### Information shown
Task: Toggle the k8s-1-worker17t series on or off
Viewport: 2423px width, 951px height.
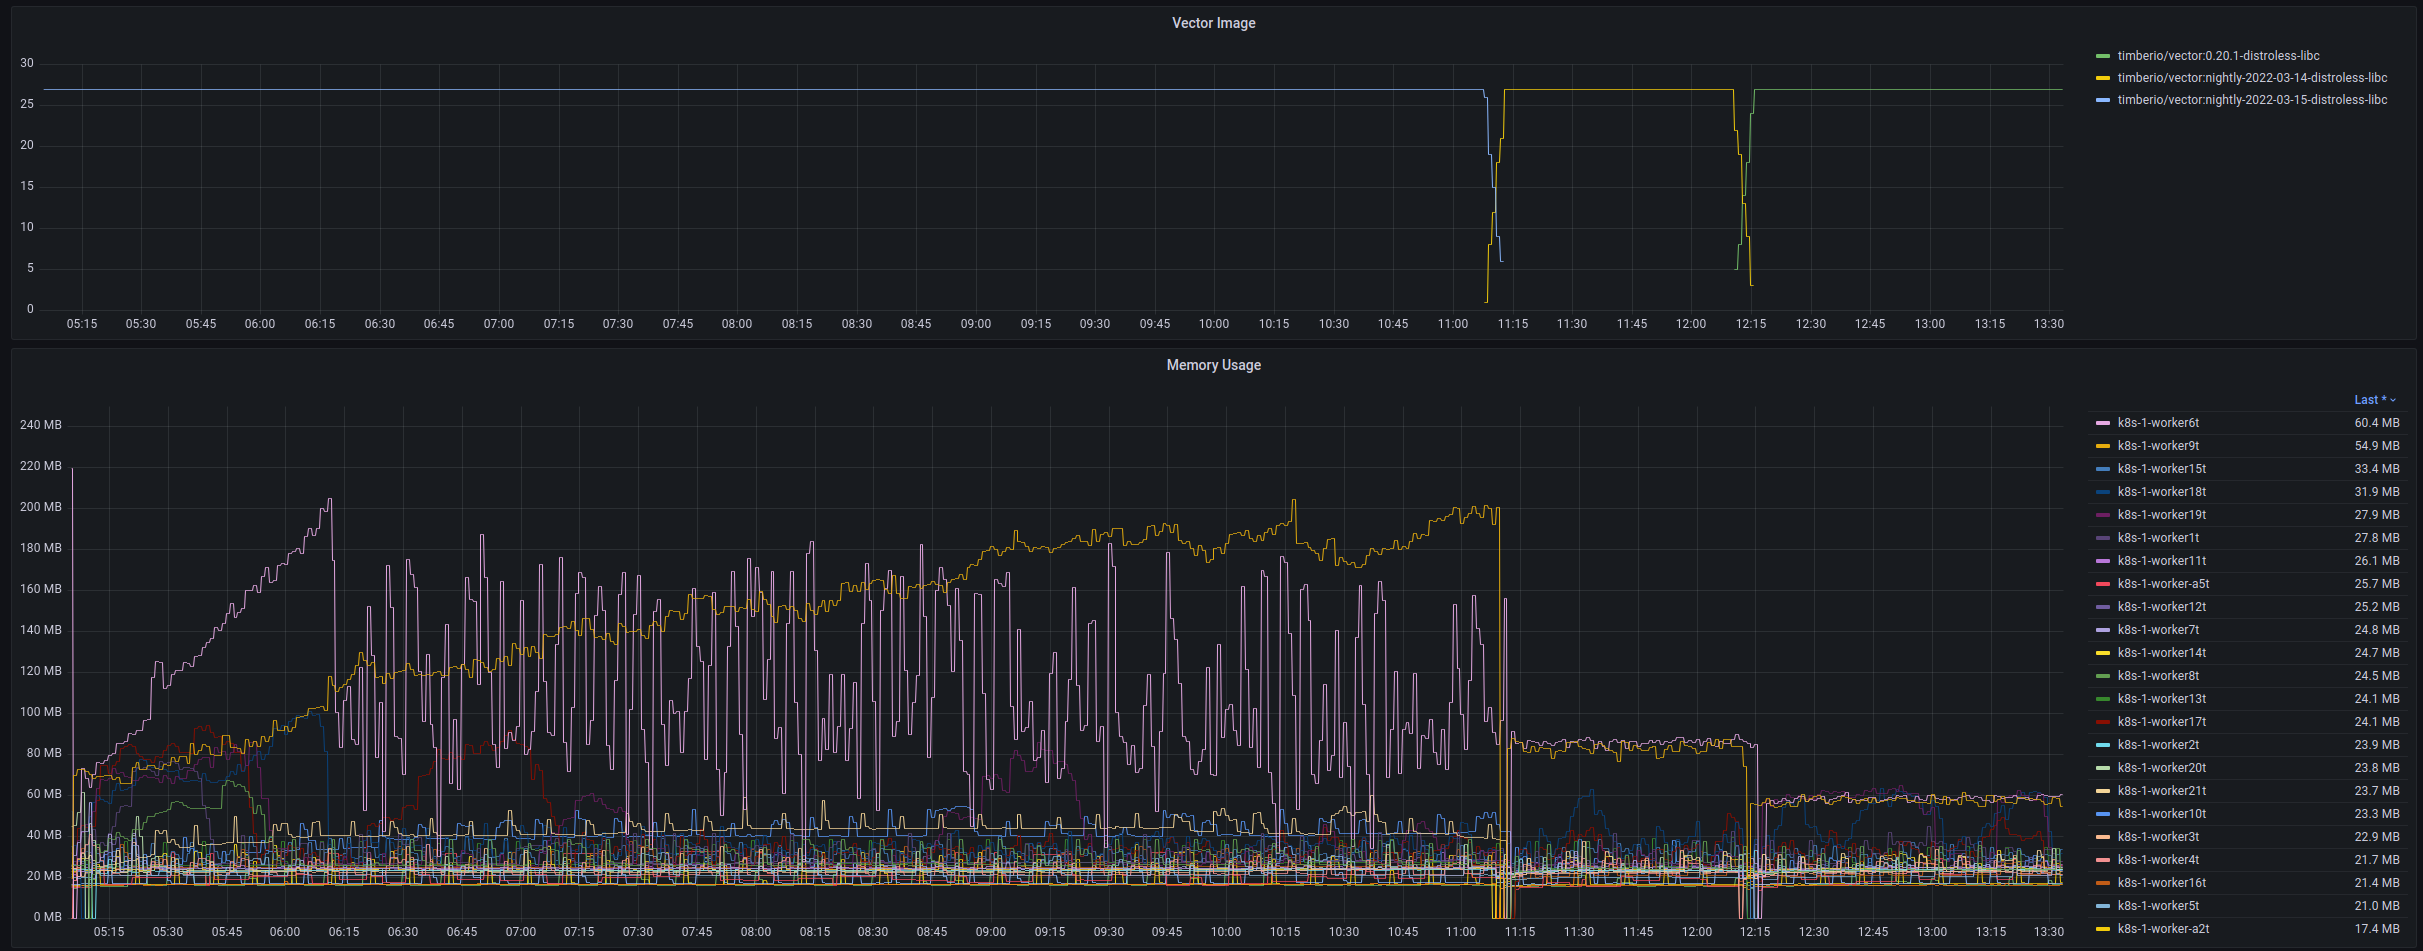Action: click(2160, 721)

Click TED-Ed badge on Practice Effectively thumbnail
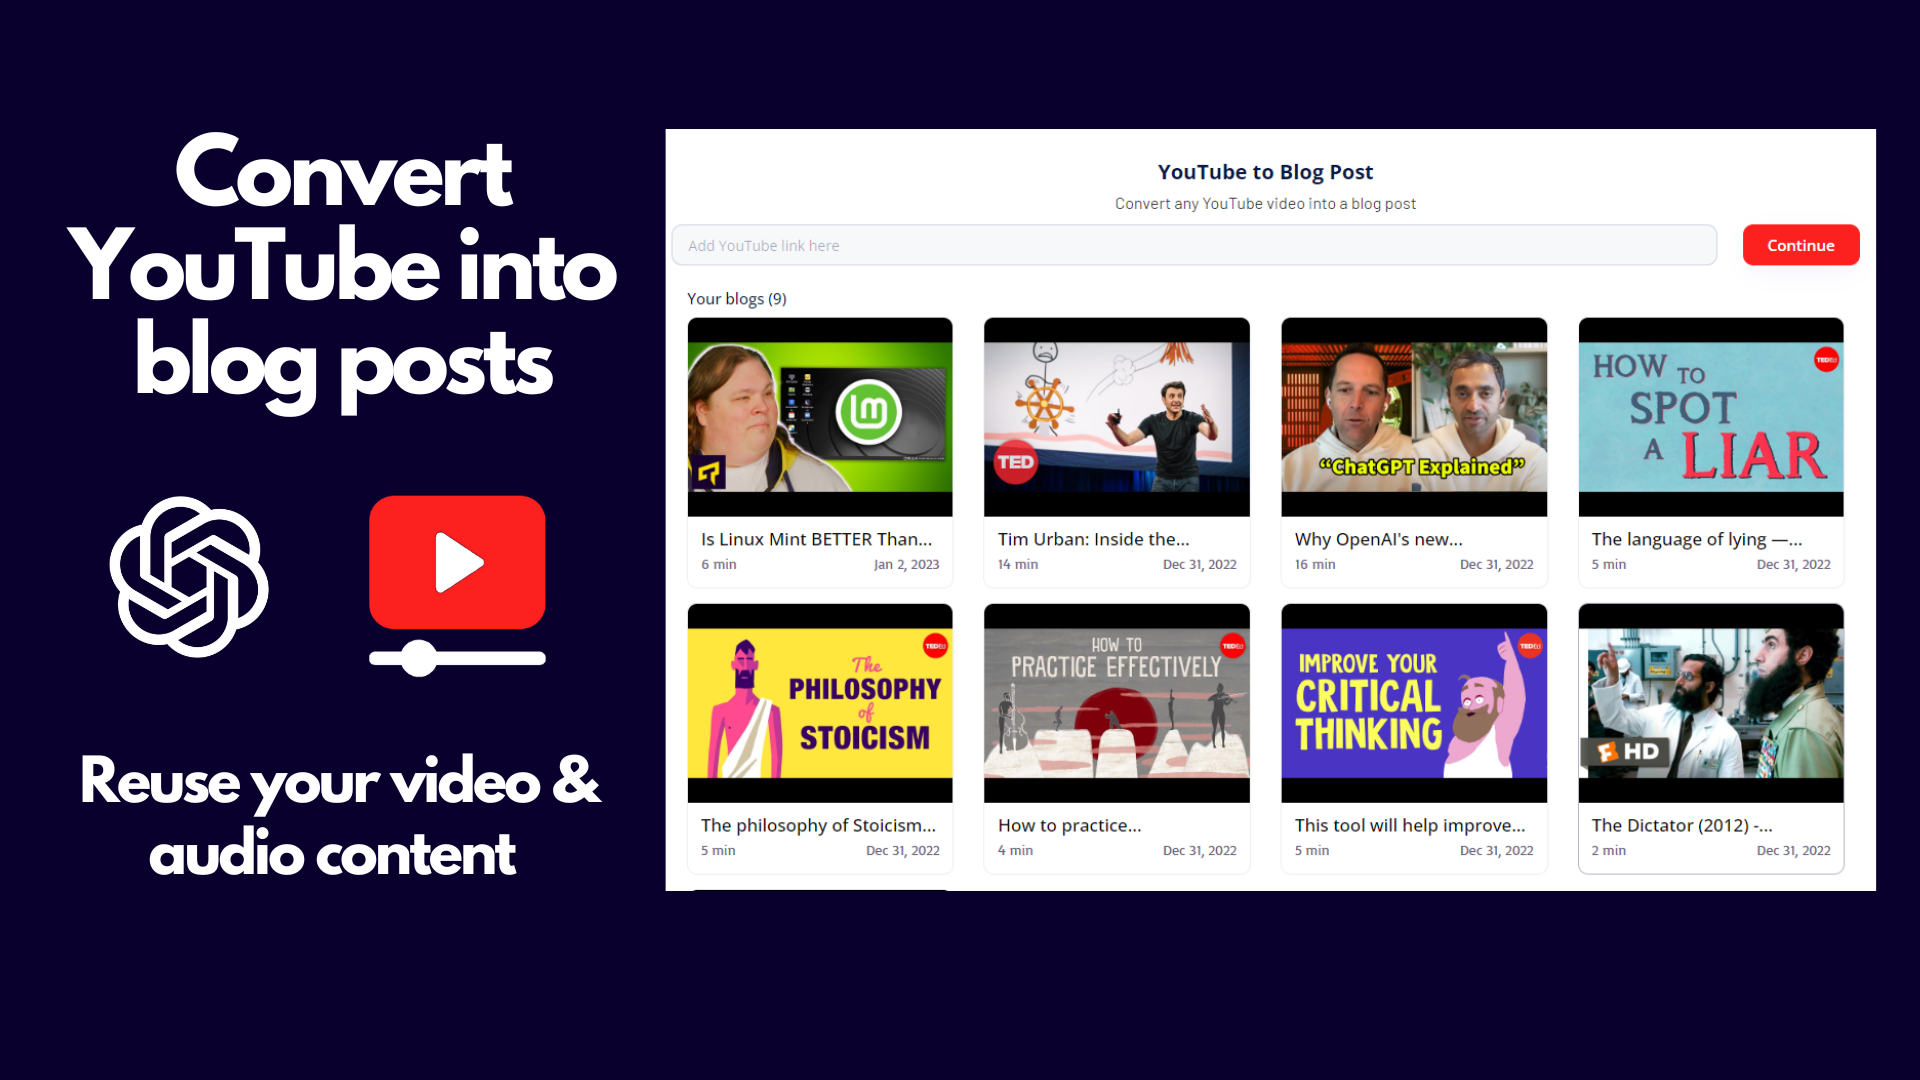click(x=1233, y=646)
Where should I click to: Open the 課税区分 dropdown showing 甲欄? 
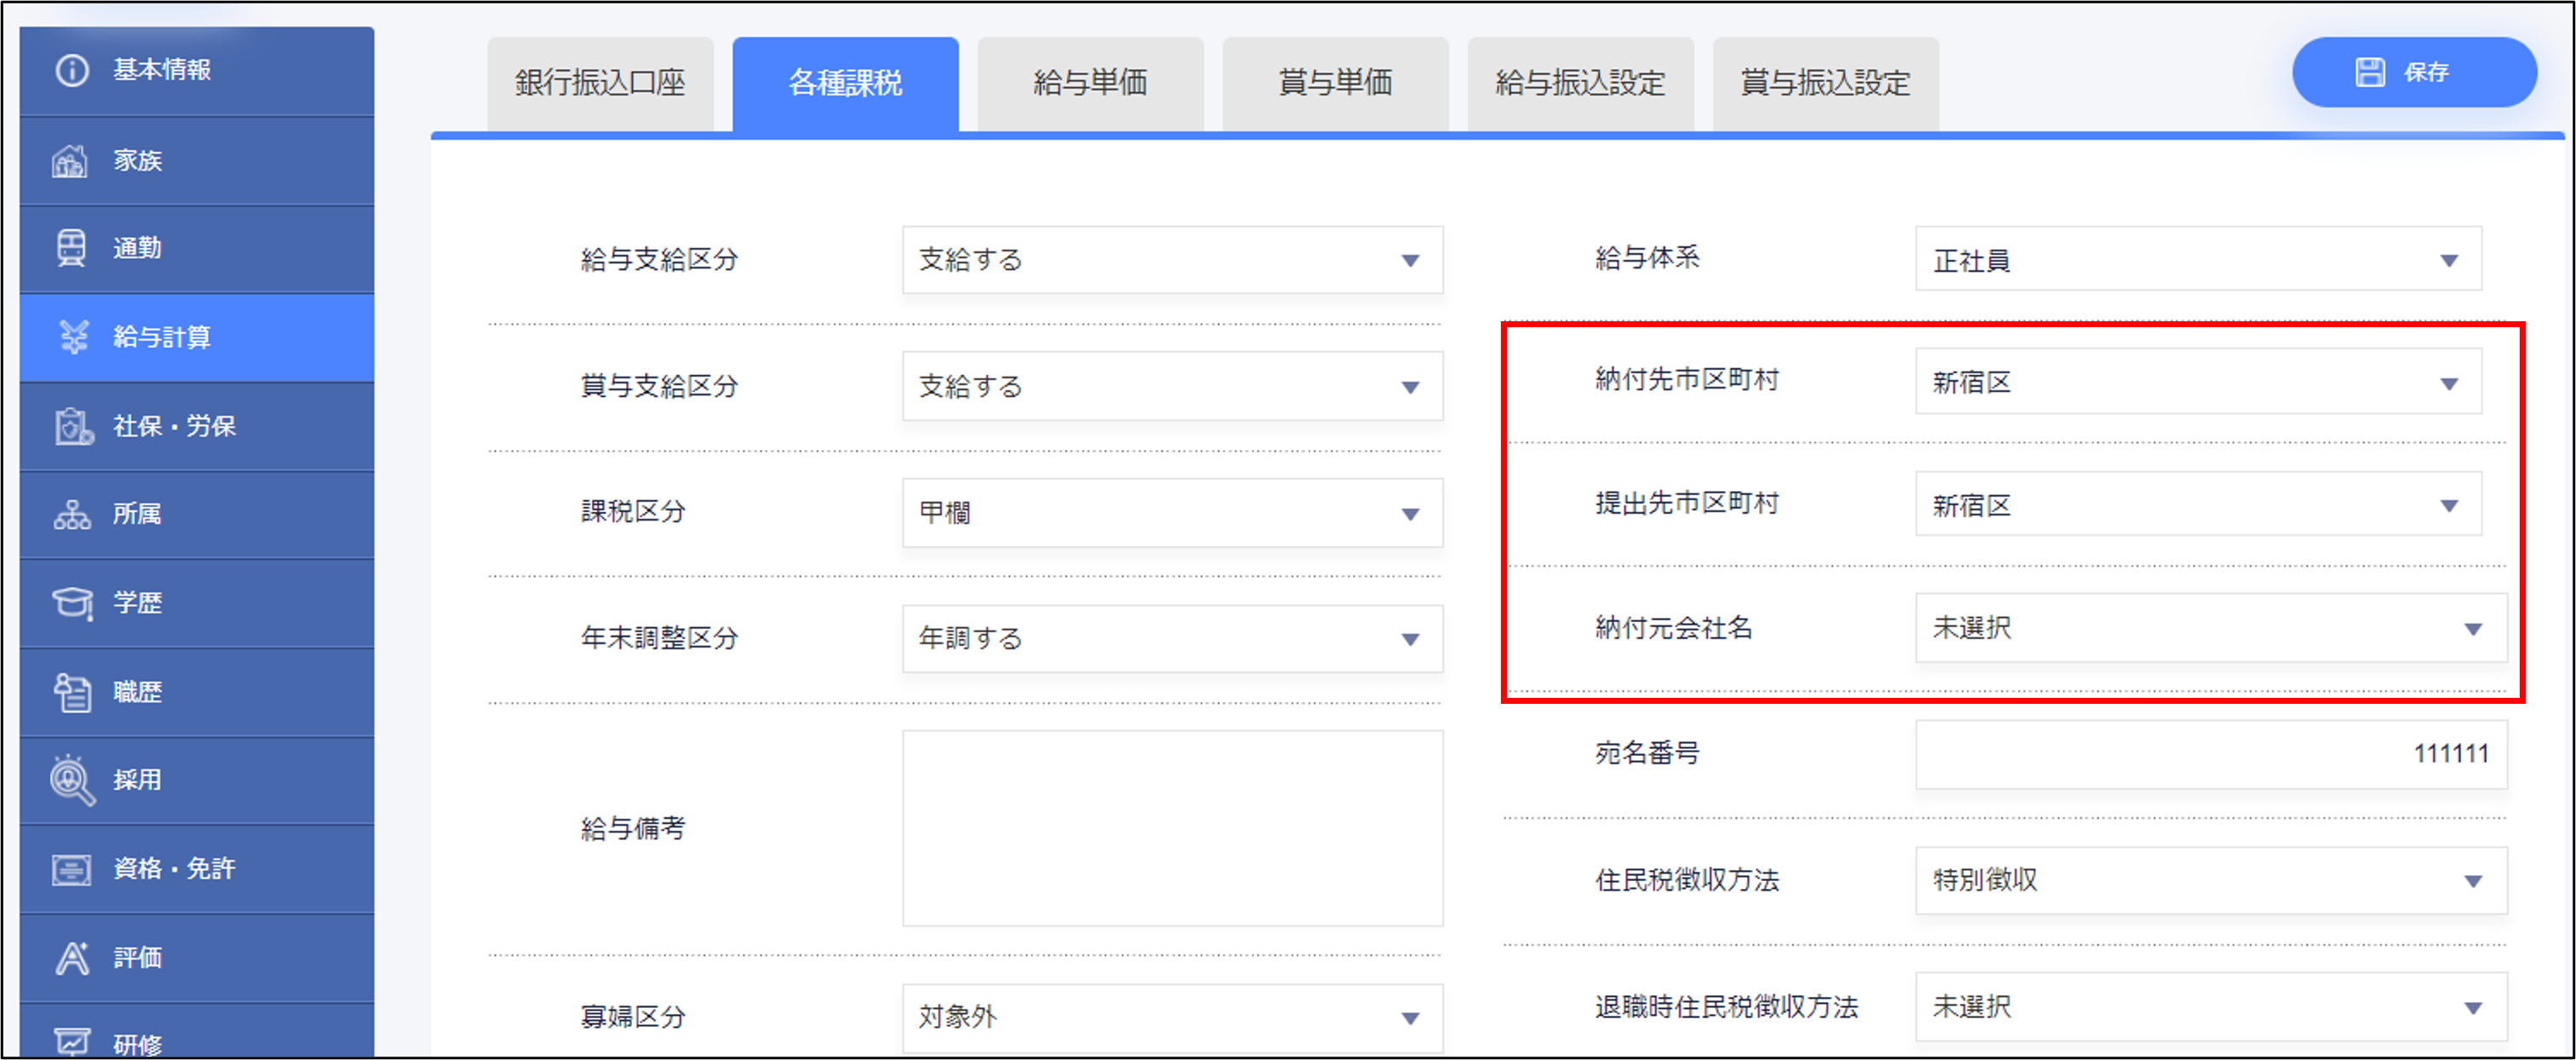point(1171,513)
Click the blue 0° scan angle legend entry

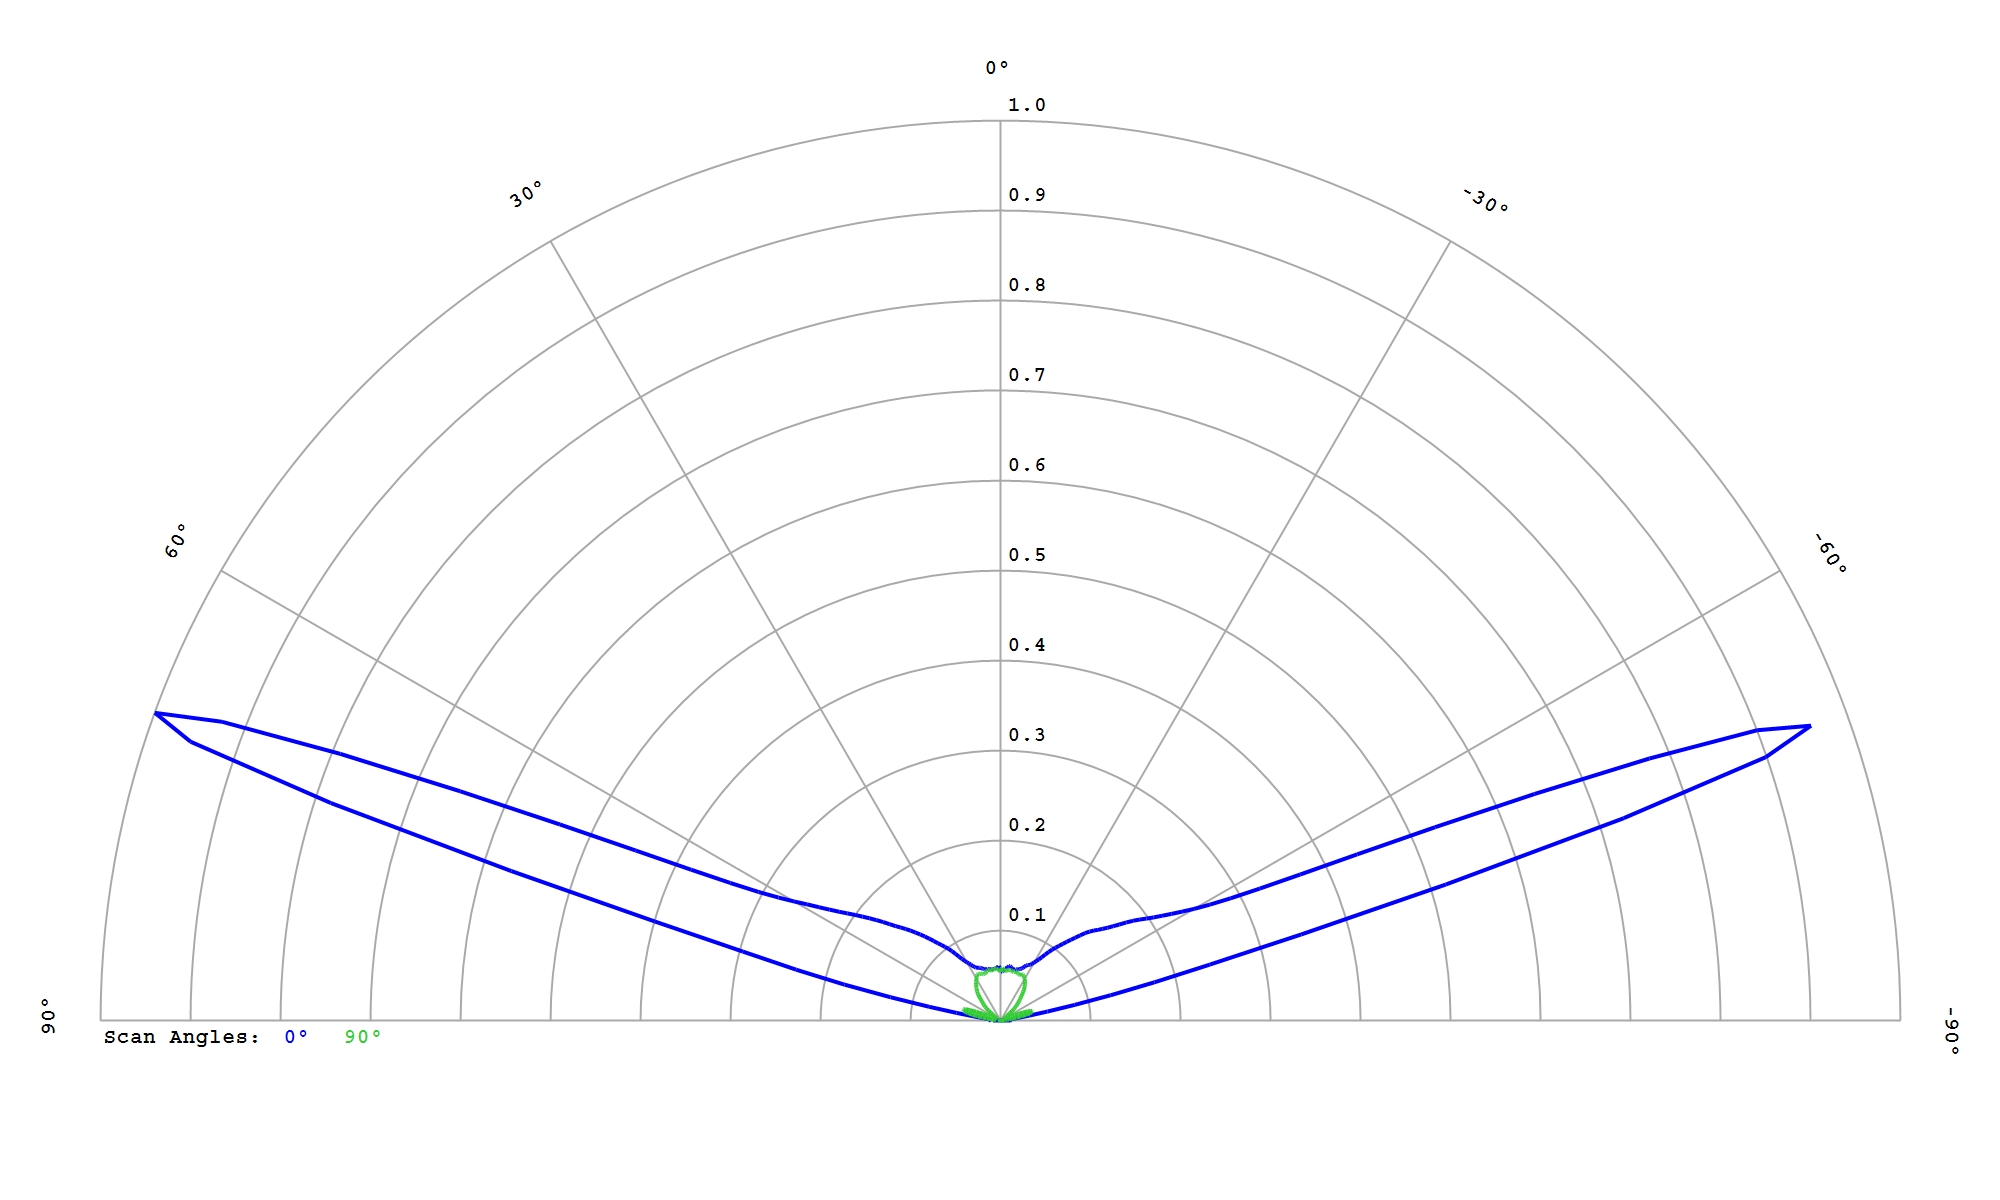point(295,1038)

### What the task requires
Please write out exactly the lines from the one holding "Viewport: 2423px width, 951px height." through the last line of the material above, both included, as a copy without pictures.

### Written solution
Viewport: 2423px width, 951px height.
Action: click(2160, 721)

Click TED-Ed badge on Practice Effectively thumbnail
click(x=1233, y=646)
Where should I click to: Open the 課税区分 dropdown showing 甲欄? 
point(1171,513)
Click the blue 0° scan angle legend entry

point(295,1038)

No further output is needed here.